WILKES, Charles (1798-1877). Map of the Oregon Territory by the U.S. Ex. Ex. Charles Wilkes Esqr. Commander. 1841. N.Y. J.H. Young & Sherman & Smith, 1845
Single sheet (38 x 25 4/8 inches, full margins showing the plate mark; 22 6/8 x 34 6/8 inches to the neat line). A magnificent map with an inset of the "Columbia River Reduced from a Survey Made by the U.S. Ex. Ex. 1841" showing the area of Oregon Territory as claimed by the United States, extending well north of Vancouver, west from the Black Hills, north to just above the fifty-third parallel, and south to Cape Mendocino (washed).
Issue for publication in the Atlas volume of the rare first quarto issue of Wilkes' "Narrative of the United States Exploring Expedition. During the years 1838, 1839, 1840, 1841, 1842". Philadelphia, 1845, Haskell 16, with the imprint of J.H. Young & Sherman & Smith of New York. One of 100 copies printed of which 25 were destroyed by fire.

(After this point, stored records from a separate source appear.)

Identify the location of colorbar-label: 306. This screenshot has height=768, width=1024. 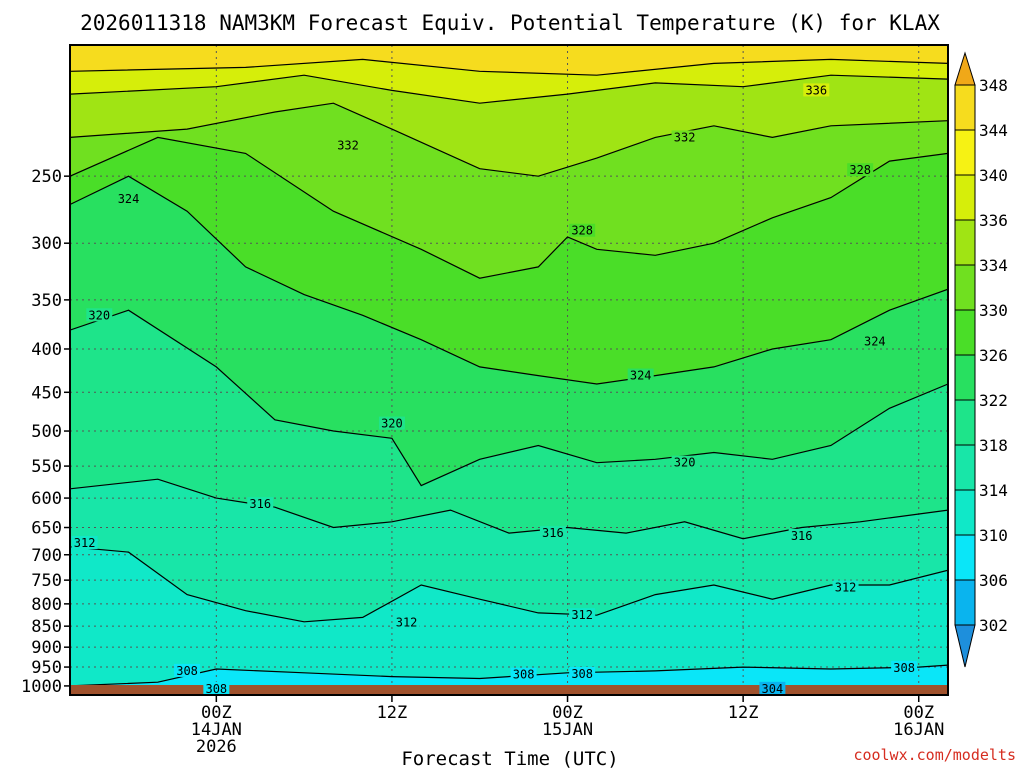
(994, 580).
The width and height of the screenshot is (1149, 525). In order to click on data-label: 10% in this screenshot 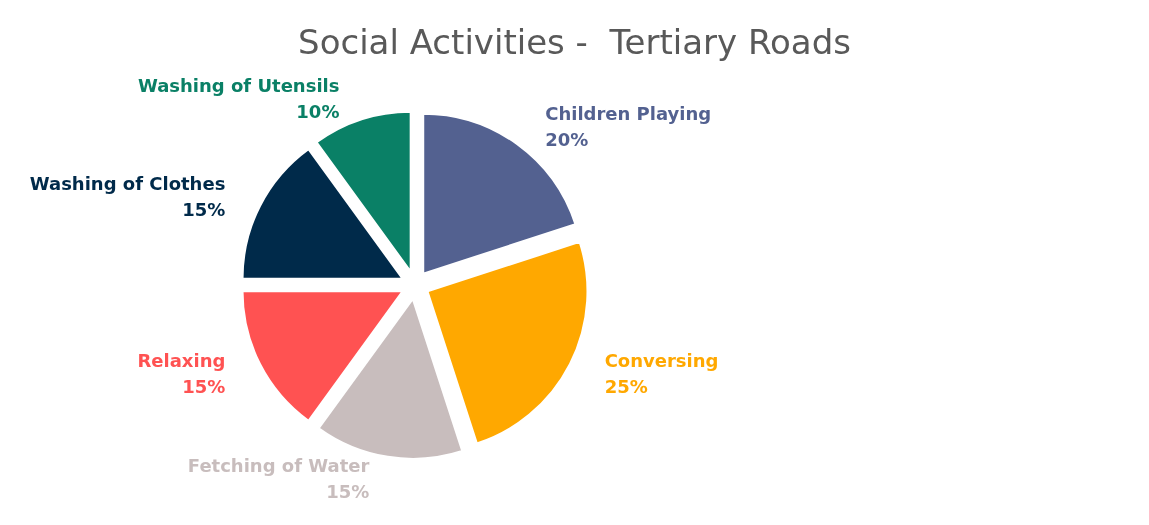, I will do `click(318, 112)`.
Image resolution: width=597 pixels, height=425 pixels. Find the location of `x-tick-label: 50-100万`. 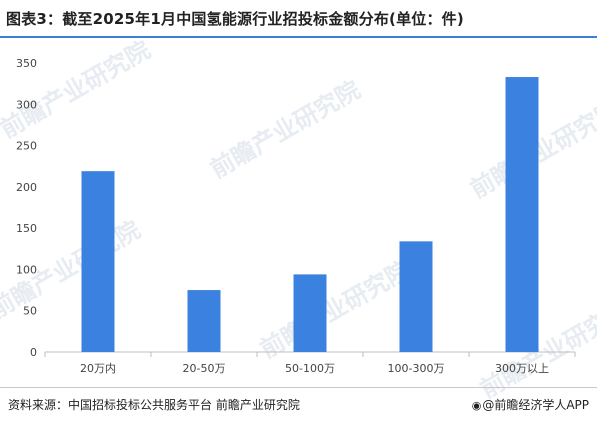

x-tick-label: 50-100万 is located at coordinates (310, 368).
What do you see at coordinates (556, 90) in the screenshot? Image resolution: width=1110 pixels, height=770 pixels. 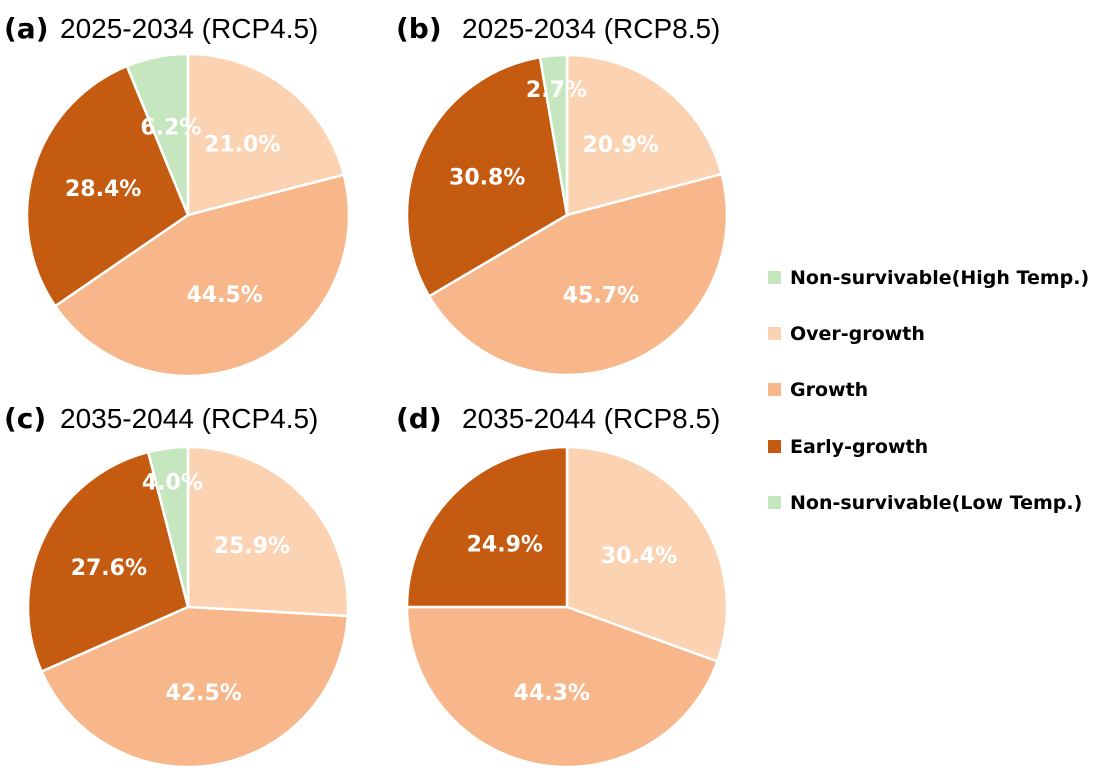 I see `pie-b-label-high: 2.7%` at bounding box center [556, 90].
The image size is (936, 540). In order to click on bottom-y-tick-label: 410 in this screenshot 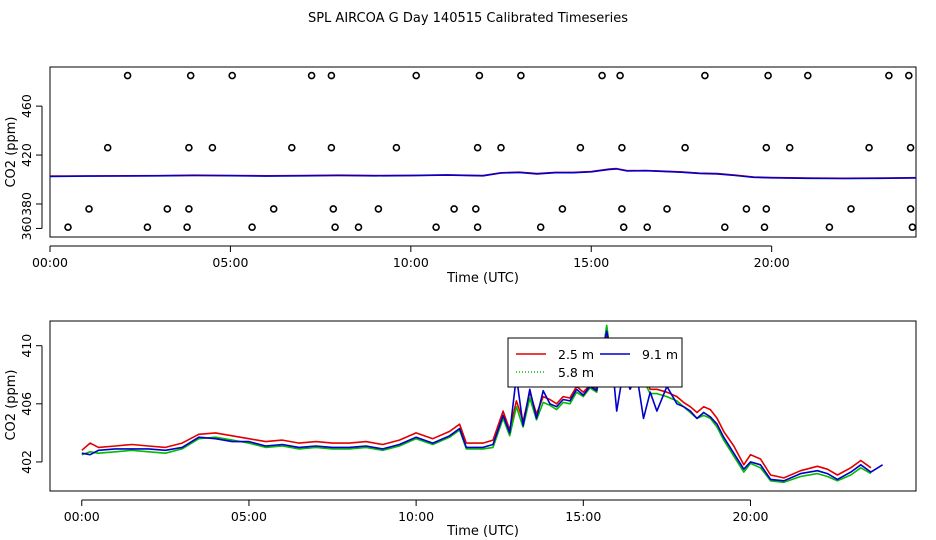, I will do `click(26, 346)`.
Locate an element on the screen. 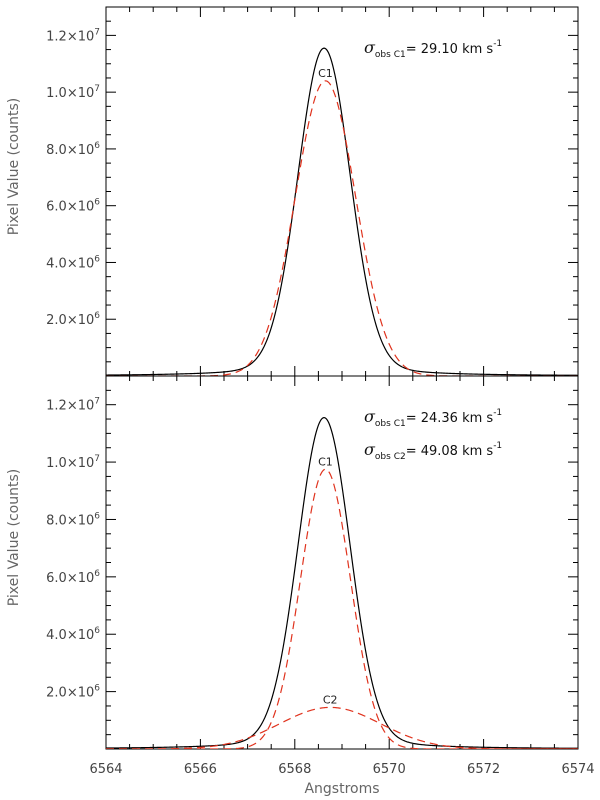 This screenshot has width=600, height=800. sigma-annotation: σobs C1= 29.10 km s-1 is located at coordinates (433, 49).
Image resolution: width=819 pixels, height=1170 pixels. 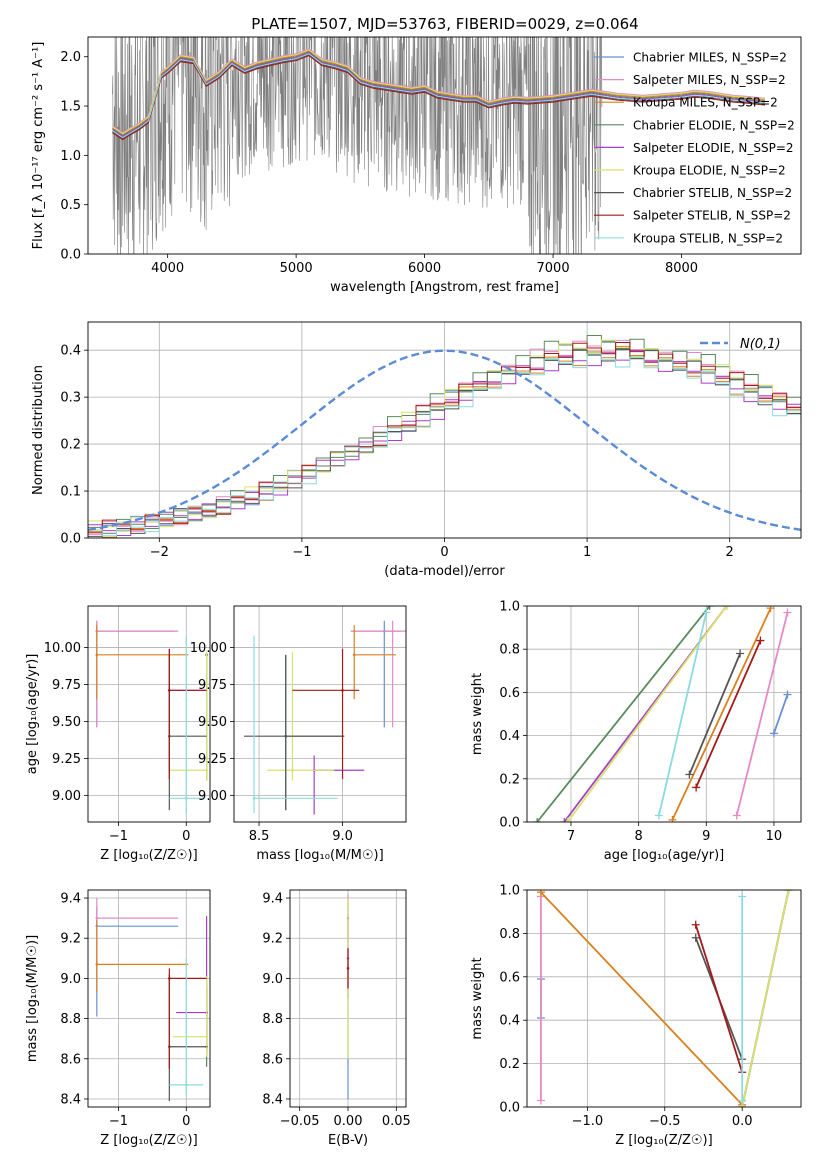 I want to click on x-tick-label: 7, so click(x=571, y=836).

This is the "first official [U.S.] chart of any portion of the West Coast and covers the coast from Cape Mendocino to Queen Charlotte Islands.... The inset of the Columbia River includes geography extending as far as Walla Walla. It is a handsome map printed on imported paper from copperplates purchased in France from the Depot de la Marine. The engravers themselves were European craftsmen who not only executed the work, but also trained the American apprentices, including the artist James McNeill Whistler, who served as an engraver on the Coast Survey and learned his craft from those who engraved the Wilkes charts" (Cohen, Mapping the West, pp. 120-122).
Wilke's celebrated circumnavigation explored extensively the coast of South America, the South Seas, Antarctica, California and the Northwest. Departing in August 1838, Wilkes rounded Cape Horn; crossed the Pacific surveying, charting, and exploring the Tuamotus, Tahiti, and Samoa; and reached Sydney, Australia, in November 1839. His ships probed Antarctic waters, cruising 1,500 miles along an unbroken ice shelf; then sailed via New Zealand and Tonga, reaching Fiji in May 1840. In September 1840 Wilkes reached Hawaii, and arrived off the Oregon coast in April 1841, "Wilkes found the mouth of the Columbia a difficult and dangerous harbor. He recommended emphatically in his reports that Puget Sound and the Straits of Juan de Fuca be retained in the ongoing border negotiations between the United States and Britain. In California, describing the potential for a large commercial harbor in San Francisco Bay, he emphasized the lack of Mexican government control of the area. The expedition left San Francisco on 1 November 1841, crossing the Pacific again via Hawaii, Manila, and Singapore to Cape Town. Charting, surveying, and scientific studies were conducted along the route. The voyage ended in New York in June 1842" (Roberta A. Sprague for ANB). For the entire work, see: Cowan I, pp. 248-249n. Cowan II, p. 683. Dorothy Sloan High Spots of Texas, the West, Mexico & the Borderlands-Badu House, Llano, Texas-10/26/2007 lot 8. Ferguson, Australia 4209. Forbes, Hawaiian National Bibliography 1573. Hill (II) #1866. Howes W414. Rosove, Antarctica 353. Streeter Sale 3324.